Mont Blanc and the Mer de Glace glacier were focal points of the Shelleys' 1816 journey.

In the summer of 1817, Mary Shelley started to assemble the couple's joint diary from their 1814 journey into a travel book.[11] At what point she decided to include the letters from the 1816 Geneva trip and Percy Shelley's poem "Mont Blanc" is unclear, but by 28 September the journal and the letters were a single text.[12] By the middle of October she was making fair copies for the press and correcting and transcribing Frankenstein for publication while Percy was working on The Revolt of Islam.[12][13][14] Percy probably corrected and copyedited the journal section while Mary did the same for his letters.[15] Advertisements for the work appeared on 30 October in the Morning Chronicle and on 1 November in The Times, promising a 6 November release.
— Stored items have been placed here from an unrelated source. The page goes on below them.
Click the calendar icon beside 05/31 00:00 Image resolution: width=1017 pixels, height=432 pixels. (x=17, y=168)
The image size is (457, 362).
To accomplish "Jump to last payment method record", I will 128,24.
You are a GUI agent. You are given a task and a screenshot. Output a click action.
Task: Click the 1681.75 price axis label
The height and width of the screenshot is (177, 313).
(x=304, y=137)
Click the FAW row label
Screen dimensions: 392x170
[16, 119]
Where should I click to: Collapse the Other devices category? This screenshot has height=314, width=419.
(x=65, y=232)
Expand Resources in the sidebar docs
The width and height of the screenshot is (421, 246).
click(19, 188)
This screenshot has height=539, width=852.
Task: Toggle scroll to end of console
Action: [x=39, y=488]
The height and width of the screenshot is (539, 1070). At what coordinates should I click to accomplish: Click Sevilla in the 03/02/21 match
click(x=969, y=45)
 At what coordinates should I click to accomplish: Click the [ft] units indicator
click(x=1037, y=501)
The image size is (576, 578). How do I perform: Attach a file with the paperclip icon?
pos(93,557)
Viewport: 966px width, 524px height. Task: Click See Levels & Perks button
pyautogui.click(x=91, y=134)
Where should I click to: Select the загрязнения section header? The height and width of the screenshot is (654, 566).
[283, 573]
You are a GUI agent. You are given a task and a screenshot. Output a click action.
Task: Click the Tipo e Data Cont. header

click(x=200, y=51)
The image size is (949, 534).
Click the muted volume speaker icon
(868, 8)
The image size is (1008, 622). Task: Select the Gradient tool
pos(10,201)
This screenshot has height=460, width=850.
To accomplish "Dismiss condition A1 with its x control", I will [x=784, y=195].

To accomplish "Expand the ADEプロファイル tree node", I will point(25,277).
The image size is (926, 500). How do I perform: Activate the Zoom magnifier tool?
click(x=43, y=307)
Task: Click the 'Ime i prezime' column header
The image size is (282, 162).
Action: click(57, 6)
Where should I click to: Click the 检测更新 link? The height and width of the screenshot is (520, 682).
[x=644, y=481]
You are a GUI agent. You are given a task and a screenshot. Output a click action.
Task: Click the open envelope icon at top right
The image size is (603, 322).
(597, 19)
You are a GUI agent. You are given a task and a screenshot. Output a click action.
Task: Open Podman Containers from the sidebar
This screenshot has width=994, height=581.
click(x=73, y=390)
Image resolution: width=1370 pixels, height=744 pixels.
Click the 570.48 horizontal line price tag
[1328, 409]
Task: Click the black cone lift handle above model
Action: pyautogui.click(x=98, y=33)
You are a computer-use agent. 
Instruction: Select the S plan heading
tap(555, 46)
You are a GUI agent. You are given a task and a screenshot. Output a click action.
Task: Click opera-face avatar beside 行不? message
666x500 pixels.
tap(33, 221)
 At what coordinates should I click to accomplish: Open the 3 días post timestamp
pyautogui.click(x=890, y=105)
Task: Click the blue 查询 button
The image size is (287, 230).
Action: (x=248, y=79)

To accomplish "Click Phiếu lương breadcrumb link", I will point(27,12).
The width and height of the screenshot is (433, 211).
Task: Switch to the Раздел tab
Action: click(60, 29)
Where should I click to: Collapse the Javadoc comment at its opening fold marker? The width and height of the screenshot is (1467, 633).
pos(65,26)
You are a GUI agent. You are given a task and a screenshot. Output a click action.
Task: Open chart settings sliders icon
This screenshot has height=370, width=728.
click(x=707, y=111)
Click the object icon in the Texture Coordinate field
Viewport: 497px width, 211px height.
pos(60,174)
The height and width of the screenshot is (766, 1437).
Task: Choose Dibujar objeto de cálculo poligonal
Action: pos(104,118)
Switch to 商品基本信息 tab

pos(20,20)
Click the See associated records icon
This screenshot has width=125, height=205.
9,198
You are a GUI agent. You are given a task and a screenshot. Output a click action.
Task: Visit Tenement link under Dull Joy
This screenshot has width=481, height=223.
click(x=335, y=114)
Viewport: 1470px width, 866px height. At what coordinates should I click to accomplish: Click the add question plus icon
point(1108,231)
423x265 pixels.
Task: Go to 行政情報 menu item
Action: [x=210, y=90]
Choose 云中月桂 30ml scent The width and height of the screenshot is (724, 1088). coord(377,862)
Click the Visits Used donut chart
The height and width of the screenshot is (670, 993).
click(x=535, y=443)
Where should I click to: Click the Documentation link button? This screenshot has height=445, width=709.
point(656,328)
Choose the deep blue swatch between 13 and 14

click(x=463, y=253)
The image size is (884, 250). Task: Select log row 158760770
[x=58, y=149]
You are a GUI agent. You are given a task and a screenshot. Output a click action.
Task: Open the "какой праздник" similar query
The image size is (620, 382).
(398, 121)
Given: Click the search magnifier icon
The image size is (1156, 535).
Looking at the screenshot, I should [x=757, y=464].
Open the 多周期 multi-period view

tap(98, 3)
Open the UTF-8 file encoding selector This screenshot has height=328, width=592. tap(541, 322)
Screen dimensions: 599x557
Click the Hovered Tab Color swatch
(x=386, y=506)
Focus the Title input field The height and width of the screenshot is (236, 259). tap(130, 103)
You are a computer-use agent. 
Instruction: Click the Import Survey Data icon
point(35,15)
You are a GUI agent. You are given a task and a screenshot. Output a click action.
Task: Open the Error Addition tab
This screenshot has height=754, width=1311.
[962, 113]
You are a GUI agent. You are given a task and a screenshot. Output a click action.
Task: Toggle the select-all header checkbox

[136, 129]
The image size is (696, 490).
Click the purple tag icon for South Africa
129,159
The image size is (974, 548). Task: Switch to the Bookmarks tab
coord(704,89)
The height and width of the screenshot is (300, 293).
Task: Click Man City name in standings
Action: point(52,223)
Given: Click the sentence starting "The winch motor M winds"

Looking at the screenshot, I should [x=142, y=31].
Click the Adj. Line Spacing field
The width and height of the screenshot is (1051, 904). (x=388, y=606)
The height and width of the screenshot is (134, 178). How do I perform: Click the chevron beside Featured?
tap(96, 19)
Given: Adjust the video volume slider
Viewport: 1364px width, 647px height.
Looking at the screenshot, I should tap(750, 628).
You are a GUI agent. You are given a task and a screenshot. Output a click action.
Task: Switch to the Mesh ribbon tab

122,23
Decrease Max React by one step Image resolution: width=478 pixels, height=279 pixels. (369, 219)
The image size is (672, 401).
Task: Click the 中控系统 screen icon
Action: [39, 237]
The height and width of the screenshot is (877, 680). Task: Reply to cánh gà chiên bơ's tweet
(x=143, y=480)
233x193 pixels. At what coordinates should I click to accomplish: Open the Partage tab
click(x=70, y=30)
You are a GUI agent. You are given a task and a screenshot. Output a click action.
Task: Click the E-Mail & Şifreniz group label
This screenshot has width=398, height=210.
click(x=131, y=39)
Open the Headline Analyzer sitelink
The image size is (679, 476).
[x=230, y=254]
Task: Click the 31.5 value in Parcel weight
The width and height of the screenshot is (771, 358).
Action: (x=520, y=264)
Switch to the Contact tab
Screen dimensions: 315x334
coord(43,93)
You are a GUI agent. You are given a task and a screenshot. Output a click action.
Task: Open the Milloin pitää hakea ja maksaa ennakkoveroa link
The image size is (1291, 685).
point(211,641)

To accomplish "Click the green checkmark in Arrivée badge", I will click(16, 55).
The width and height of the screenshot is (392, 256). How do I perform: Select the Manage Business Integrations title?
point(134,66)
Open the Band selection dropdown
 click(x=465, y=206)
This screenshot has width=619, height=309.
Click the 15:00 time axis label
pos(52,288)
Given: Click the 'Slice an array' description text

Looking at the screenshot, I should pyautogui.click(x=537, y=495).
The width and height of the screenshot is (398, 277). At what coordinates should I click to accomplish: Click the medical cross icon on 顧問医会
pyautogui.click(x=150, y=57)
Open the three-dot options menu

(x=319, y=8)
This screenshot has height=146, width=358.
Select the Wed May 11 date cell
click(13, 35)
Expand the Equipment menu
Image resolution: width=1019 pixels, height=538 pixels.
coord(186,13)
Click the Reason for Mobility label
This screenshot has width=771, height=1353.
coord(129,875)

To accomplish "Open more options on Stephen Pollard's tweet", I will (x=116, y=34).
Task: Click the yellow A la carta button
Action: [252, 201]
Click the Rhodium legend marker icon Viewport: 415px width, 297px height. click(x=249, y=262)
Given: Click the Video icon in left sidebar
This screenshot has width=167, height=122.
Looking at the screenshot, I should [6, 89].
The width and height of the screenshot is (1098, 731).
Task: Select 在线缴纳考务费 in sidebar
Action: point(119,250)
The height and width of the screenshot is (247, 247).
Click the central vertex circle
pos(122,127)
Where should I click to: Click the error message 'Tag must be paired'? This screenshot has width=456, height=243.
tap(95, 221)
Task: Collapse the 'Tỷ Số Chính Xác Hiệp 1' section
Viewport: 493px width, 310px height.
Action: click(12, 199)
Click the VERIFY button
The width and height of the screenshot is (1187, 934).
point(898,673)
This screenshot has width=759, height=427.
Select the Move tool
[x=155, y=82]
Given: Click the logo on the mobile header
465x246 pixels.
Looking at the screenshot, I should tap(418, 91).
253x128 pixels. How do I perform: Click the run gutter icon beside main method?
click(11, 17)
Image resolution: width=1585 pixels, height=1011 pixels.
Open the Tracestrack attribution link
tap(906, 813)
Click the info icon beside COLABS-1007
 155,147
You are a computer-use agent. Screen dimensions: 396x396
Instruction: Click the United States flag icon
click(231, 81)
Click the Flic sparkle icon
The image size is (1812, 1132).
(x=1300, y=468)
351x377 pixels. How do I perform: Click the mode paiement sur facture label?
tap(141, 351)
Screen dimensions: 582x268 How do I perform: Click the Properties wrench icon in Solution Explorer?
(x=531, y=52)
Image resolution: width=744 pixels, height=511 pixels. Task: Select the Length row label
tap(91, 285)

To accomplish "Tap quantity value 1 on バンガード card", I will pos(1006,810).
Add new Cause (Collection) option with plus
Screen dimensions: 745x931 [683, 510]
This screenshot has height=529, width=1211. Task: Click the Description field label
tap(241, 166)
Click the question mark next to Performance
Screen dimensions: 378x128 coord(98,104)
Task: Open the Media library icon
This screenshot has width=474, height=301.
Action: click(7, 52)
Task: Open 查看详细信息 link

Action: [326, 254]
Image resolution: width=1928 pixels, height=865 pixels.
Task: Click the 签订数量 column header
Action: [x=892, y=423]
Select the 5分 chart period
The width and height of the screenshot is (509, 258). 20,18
However, the work was not actually published until 12 and 13 November.[15] It was Mary Shelley's first published work.[16][b]

History of a Six Weeks' Tour begins with a "Preface", written by Percy Shelley,[11] followed by the journal section. The journal consists of edited entries from the joint diary that Percy and Mary Shelley kept during their 1814 trip to the Continent, specifically those from 28 July to 13 September 1814. Of the 8,500 words in the journal section, 1,150 are from Percy's entries and either copied verbatim or only slightly paraphrased. Almost all of the passages describing the sublime are in Percy's words.[c] When Mary turned to her own entries, however, she significantly revised them; according to Jeanne Moskal, the editor of the recent definitive edition of the Tour, "almost nothing of her original phrasing remains". She even included sections of Claire Clairmont's journal.[20]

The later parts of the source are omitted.